According to actress Gene Tierney, in her autobiography, Self Portrait, the thing most remembered by her during the filming of Dragonwyck, was her initial meeting of young John F. Kennedy, just home from his service in the South Pacific. “I turned and found myself staring into what I thought were the most perfect blue eyes I had ever seen on a man. He was standing near the camera, wearing a navy lieutenant’s uniform. He smiled at me.” It was the beginning of what would become a heartbreaking romance for the star. But there was certainly much more to remember about the actual film than the off-screen pairing of two very attractive young celebrities. Dragonwyck is a wonderful example of the Gothic suspense genre of films, written and produced in the tradition of Rebecca and Jane Eyre.

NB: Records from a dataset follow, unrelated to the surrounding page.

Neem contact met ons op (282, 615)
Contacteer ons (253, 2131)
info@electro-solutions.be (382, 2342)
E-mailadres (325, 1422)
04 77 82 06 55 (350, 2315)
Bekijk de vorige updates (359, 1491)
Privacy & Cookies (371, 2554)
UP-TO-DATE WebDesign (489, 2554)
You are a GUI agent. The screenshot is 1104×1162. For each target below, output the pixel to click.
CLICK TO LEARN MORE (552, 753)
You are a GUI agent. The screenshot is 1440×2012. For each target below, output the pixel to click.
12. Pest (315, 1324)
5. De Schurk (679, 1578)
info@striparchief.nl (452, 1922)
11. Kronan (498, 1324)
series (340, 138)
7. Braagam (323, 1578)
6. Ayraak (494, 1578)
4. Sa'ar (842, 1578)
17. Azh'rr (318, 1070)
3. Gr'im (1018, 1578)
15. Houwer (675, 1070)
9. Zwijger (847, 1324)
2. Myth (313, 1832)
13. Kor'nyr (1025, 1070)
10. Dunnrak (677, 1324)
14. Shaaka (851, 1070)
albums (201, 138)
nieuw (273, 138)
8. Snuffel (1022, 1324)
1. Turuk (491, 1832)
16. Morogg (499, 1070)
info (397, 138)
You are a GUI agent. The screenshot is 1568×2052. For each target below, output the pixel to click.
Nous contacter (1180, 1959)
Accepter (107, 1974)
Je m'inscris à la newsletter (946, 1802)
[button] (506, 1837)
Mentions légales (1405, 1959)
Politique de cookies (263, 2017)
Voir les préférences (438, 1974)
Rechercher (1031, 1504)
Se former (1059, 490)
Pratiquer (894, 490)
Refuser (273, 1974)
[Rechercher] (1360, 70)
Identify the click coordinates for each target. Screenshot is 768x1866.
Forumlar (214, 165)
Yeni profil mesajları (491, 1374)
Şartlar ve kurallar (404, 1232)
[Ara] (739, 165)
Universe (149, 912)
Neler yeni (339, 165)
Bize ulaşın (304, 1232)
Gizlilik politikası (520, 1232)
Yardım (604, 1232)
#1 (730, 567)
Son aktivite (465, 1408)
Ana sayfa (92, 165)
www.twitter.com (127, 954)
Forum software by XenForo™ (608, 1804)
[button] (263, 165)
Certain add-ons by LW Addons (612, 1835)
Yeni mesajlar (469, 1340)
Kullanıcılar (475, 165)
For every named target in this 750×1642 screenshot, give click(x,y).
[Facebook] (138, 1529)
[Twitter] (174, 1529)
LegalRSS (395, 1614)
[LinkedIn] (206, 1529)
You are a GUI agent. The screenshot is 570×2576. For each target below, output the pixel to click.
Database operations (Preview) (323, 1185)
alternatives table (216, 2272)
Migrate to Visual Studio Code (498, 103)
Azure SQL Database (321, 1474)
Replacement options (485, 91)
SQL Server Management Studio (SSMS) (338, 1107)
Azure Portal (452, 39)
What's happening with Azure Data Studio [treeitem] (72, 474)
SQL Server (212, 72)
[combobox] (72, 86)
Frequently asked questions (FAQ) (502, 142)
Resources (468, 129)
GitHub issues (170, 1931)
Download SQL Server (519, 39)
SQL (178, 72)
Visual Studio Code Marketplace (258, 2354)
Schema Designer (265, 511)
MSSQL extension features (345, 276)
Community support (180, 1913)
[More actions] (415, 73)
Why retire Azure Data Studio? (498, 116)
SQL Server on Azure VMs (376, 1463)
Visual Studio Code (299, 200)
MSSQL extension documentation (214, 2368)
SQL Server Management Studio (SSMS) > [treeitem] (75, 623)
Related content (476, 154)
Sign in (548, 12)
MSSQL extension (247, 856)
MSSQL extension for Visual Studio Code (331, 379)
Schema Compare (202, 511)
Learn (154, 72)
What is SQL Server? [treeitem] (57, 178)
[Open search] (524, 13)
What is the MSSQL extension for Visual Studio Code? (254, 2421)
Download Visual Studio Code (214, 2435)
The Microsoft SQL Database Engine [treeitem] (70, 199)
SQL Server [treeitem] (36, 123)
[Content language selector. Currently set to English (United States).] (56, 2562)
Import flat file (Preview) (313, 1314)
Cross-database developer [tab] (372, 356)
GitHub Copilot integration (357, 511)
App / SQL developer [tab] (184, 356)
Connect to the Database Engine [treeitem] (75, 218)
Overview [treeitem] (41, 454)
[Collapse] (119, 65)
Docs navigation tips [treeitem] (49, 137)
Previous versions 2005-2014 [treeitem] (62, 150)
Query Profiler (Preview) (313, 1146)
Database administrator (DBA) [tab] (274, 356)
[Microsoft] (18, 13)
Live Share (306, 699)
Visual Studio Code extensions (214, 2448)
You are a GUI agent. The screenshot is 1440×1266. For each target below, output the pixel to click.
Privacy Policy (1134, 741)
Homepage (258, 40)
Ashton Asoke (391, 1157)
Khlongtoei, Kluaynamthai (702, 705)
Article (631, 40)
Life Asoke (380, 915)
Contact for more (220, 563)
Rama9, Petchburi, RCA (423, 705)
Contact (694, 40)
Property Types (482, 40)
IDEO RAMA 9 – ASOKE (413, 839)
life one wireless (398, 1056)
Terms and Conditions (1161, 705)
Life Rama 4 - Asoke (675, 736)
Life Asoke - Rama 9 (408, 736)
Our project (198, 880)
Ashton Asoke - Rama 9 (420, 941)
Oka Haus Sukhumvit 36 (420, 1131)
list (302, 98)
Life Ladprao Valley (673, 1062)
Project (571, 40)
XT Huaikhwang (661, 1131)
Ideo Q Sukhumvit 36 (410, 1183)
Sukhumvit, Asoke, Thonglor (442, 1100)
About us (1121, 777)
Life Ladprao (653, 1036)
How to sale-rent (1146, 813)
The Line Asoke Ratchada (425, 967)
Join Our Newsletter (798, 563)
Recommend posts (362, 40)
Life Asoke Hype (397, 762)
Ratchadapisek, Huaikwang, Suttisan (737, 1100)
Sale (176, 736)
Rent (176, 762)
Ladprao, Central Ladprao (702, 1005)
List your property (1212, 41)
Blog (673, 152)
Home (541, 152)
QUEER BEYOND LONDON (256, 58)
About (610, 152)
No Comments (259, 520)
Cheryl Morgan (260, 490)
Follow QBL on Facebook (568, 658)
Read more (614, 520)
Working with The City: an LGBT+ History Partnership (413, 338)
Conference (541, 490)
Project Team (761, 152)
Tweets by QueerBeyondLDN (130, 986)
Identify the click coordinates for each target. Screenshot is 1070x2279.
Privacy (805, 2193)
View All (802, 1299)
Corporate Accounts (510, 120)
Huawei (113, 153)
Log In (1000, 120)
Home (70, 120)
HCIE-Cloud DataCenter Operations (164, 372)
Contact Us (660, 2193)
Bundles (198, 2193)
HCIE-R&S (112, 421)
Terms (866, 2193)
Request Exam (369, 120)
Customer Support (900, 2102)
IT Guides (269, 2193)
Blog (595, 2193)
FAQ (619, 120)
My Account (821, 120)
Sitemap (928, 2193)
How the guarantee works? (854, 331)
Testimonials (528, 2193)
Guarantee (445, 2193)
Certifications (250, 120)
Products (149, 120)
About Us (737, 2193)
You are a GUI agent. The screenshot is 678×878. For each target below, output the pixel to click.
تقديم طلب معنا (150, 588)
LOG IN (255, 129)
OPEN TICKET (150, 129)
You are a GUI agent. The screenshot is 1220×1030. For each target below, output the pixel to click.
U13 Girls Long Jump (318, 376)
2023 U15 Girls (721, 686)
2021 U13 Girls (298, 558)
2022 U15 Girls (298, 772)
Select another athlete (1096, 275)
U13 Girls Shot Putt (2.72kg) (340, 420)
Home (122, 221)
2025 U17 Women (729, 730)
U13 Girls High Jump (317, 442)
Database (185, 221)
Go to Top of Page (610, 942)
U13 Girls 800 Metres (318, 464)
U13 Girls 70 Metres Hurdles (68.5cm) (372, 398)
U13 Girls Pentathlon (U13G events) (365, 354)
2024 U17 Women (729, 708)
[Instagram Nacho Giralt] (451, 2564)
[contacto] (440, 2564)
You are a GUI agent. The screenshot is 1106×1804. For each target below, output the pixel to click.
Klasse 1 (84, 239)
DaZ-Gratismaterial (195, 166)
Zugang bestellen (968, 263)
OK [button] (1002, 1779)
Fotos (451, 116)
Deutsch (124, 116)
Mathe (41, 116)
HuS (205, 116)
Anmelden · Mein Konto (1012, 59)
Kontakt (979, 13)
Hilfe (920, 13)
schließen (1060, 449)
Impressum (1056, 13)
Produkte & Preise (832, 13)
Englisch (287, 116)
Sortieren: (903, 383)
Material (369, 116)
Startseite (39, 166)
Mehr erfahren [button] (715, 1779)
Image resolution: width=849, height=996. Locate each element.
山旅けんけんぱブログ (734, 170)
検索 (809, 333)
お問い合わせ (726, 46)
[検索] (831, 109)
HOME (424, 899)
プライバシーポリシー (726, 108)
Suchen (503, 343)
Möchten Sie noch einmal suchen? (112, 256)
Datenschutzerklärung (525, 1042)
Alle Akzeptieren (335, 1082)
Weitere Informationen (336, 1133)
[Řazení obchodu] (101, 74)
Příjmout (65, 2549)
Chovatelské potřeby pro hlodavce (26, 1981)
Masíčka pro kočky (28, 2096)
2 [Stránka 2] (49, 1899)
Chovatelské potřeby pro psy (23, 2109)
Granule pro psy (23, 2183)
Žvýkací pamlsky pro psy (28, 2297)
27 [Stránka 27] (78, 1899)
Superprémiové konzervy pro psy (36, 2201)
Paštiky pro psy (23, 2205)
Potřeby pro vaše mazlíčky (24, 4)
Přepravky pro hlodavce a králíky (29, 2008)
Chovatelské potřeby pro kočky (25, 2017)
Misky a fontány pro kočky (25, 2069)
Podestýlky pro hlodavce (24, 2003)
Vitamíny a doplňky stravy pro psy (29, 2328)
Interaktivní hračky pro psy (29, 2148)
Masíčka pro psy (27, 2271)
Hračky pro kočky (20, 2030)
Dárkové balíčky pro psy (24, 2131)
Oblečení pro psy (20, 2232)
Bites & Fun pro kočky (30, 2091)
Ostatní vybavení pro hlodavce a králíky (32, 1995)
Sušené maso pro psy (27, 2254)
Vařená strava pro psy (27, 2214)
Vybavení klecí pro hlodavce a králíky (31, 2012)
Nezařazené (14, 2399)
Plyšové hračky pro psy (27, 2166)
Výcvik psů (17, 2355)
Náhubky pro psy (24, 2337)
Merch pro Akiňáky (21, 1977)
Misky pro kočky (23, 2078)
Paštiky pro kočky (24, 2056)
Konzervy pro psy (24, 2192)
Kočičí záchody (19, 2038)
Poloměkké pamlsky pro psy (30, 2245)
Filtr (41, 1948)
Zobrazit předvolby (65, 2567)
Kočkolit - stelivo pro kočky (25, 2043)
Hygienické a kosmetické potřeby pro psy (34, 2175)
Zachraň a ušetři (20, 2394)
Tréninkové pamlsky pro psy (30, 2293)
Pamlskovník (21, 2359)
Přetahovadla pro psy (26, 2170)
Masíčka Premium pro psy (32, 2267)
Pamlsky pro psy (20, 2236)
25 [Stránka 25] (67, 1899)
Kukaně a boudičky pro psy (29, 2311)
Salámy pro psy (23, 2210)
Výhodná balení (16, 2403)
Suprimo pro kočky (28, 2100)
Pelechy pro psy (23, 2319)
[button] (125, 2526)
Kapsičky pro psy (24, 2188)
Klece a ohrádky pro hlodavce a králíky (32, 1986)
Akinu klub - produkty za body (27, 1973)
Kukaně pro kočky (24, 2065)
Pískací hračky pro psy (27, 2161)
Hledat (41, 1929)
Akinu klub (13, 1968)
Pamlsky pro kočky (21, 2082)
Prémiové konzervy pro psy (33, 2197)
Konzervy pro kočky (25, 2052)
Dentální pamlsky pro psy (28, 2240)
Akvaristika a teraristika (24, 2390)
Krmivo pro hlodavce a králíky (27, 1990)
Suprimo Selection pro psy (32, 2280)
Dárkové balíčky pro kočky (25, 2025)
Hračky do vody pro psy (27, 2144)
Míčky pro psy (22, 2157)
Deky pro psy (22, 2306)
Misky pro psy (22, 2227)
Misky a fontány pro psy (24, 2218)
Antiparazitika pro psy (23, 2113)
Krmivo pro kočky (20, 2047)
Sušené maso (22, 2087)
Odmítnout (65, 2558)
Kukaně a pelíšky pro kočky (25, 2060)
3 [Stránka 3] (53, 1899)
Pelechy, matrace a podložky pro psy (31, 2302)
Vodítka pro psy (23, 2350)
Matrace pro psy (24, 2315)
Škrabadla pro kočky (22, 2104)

Based on Anya Seton’s 1944 novel, Dragonwyck is the name of an enormous estate in the Hudson Valley of New York state in the mid-nineteenth century, owned by patroon Nicholas Van Ryn (Vincent Price). Under the Dutch patroon system, a landholder held rights to large tracts of land in the seventeenth century colony of New Netherland (later New York), which were worked by small farmers for a portion of what they produced (think early sharecropping). Van Ryn invites his “cousin” Miranda Wells, a young country lass from Connecticut, to be governess to his young daughter. When she arrives at Dragonwyck, she senses strange goings on and when Van Ryn’s wife mysteriously dies, he asks Miranda to marry him. All is fine until their firstborn, a male child so desperately wanted by its father, dies shortly after his birth.
Tierney is breathtaking as always. One of the biggest non musical stars at 20th Century-Fox during the mid 40’s, her cool glamour is apparent as it is in so many roles she played during the period. She had just reached a career high the previous year with her Oscar nomination for her starring role in Leave Her to Heaven, and the plum dramatic roles on the Fox lot were being offered to her. Co-star Vincent Price, though not billed above the title, garnered one of his rare starring parts during his tenure at Fox, though the role of Nicholas Van Ryn was first slated for newcomer Gregory Peck, but Peck bowed out and eventually, Price was cast. His creepy, eerily manipulative Van Ryn is a foreshadowing of the definitive characters for which he would become famous in later life.
One important note about the movie is that it marks the directorial debut of intelligent screenwriter Joseph L. Mankiewicz, who would go on to win Oscars for A Letter to Three Wives and All About Eve , both also at 20th Century-Fox. Already writing the script for Dragonwyck, he was called on to direct when scheduled director Ernst Lubitsch became ill. Atmospheric and rich in historic texture, it is a respectable first effort and a memorable film. Excellent support comes in the form of Glenn Langan, as a handsome doctor who falls in love with Gene, Walter Huston and Anne Revere as Tierney’s God-fearing parents, Spring Byington as the wise but giddy housekeeper of Dragonwyck and in a small and early role, Jessica Tandy as an Irish maid.